◆ **WHAT YOU NEED TO DO**:
• a. Translate this sentence from the checkout puzzle walk-through into Spanish: "Since this is the web and we have control over the browser, we can inspect what's up with the banner."
• b. Carry on the checkout puzzle walk-through below from where it stops.

[Start of PASSAGE TO READ]

The third puzzle this year featured a checkout page and had three smaller parts that needed to be solved. This is a walk-through of all parts and touches on some techniques of reverse engineering, basic HTTP, and REST APIs. While not required, some prior knowledge is useful (throughout the text there are a lot of links to supplementary information if you are interested). If you are interested there’s a list of the other puzzles from 2018.
In this post a development version of the puzzle is used with much easier requirements. The actual puzzle had a requirement of 2000 promo codes entered (half of which could be entered without solving a CAPTCHA). Also, the steps described aren’t the only way to go about solving the challenge, but are instead the way we were thinking of going about it.
Solving the puzzle
In the shopping cart there’s an item called “Puzzle unlock” but sadly there is a big “Service unavailable” banner over the entire page. Since this is the web and we have control over the browser, we can inspect what’s up with the banner. You can do this on any web page by right-clicking and selecting “inspect element” or a similar option.
Huh, there are two
divs that are overlaying the entire page, both of which start with
puzzle2018_, this is probably important. You can either just delete the elements from the page (right-click > delete or press delete on your keyboard) or make life a bit easier and use something like uBlock to hide both of them. If you delete the node, you’ll need to redo that on every page refresh.
This will will just fill in some junk starting with S and submit it every 10ms. Let it sit for a while and at some point the page refreshes and we get our next challenge:
Whelp, looks like it didn’t like that. I guess we were a bit suspicious, but a CAPTCHA? What a pain, those are unbeatable, right? Fun fact, did you know this is basically Google using everyone as free labor for their self-driving car training? Luckily in this case your answers are checked against already known classifications and your brain cycles are simply wasted instead of training some neural network…
Back to the challenge at hand: we are fortunate that this is not a reCAPTCHA but just a haCKTXA. That must mean that it is a bit easier or that there is some way around it!

[End of PASSAGE TO READ]
[Start of DATA EXTRACT]

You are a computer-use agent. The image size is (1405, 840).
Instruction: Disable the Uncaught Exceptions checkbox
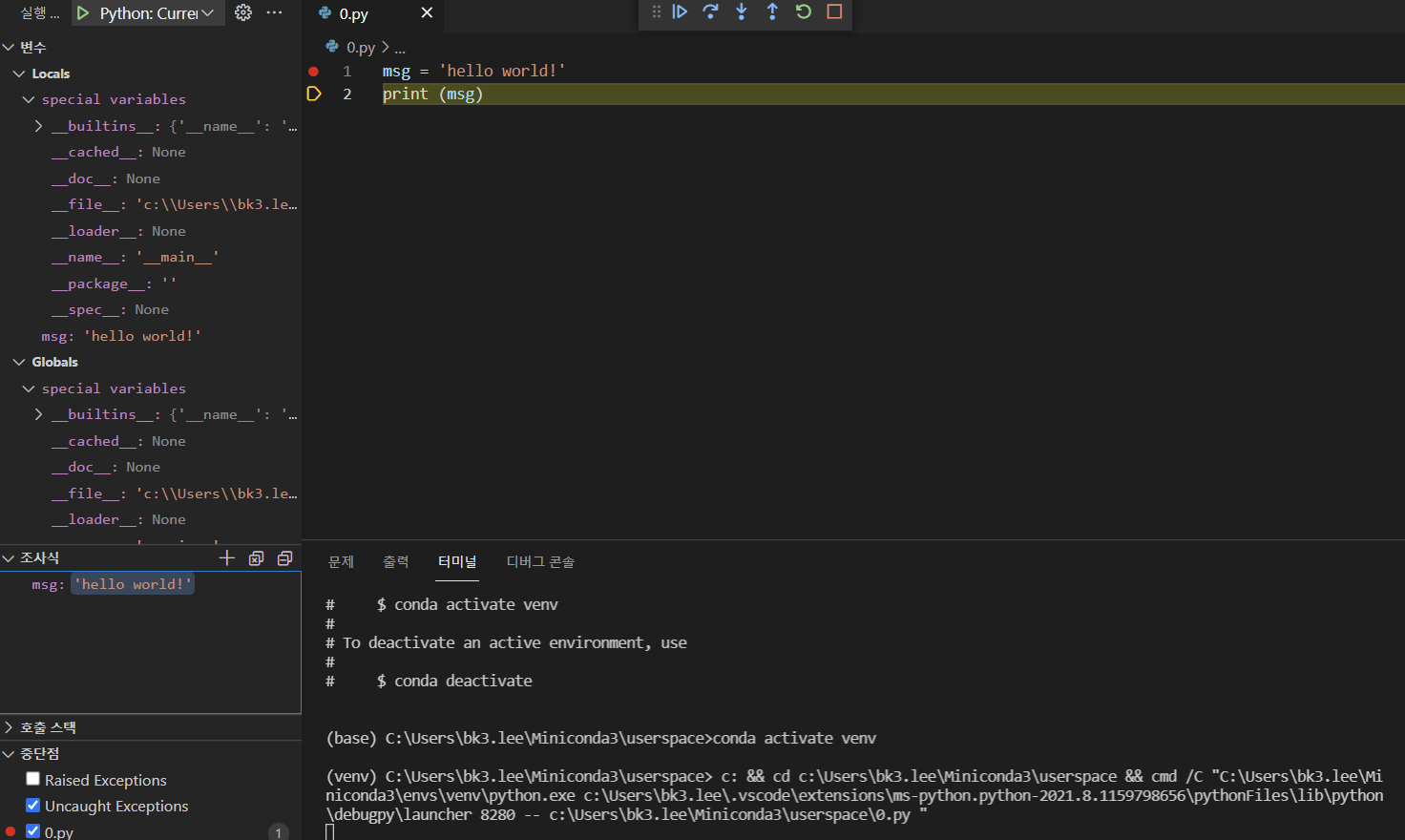click(32, 806)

[End of DATA EXTRACT]

◆ **FINAL ANSWERS**:
• a. Como esto es la web y tenemos control sobre el navegador, podemos inspeccionar qué pasa con el banner.

• b.
After clicking the box we have a challenge and it asks us to either select all cats or dogs from a set of nine images. Easy to do manually, but entering a promo code and filling out a CAPTCHA a thousand times is kind of tedious. Also we’re lazy so there has to be a better way to do this.
If we inspect one of the square images in the CAPTCHA, we can see that each of the images is loaded from the server from a URL like
/images/captcha/7c6a0378fbb279d1a78655a8079f3a6b.jpg which we can open in a new tab. It loads as expected. Looking at the file path we can see that all of images are in some folder called
captcha inside of another one called
images. It would be pretty funny if all the images would just be dumped there, right? Let’s remove the filename to just go to the folder.
It turns out all of the CAPTCHA images are in this folder! So we can just get a dump of all possible CAPTCHA images. Now there’s three ways to go about sorting them into the cat and dog categories:
Option 1: Annotate manually or using AI
We could grab an off-the-shelf classifier, download all the images, and select the ones that match the expected classification. But that’s hard and AI is lame anyways. Let’s look for something else.
Option 2: Find a pattern
Maybe the filenames mean something? They kind of look like hashes (a one-way function that allows you to map some arbitrary input to a fixed set of outputs), but we all know we can’t undo hashing, right? Well, you kind of can by looking up values in something called a rainbow table. After a quick Google search for “reverse hash” we stumble upon a website that allows us to “crack password hashes” (this is what they are really intended to be used for and why salting passwords is a thing). Let’s try one of the filenames:
And it looks like we have a match! Trying a couple more it seems like each filename is just
md5(category + padWithZeros(n)) + ".jpg" We can now just enumerate all possible filenames for each category.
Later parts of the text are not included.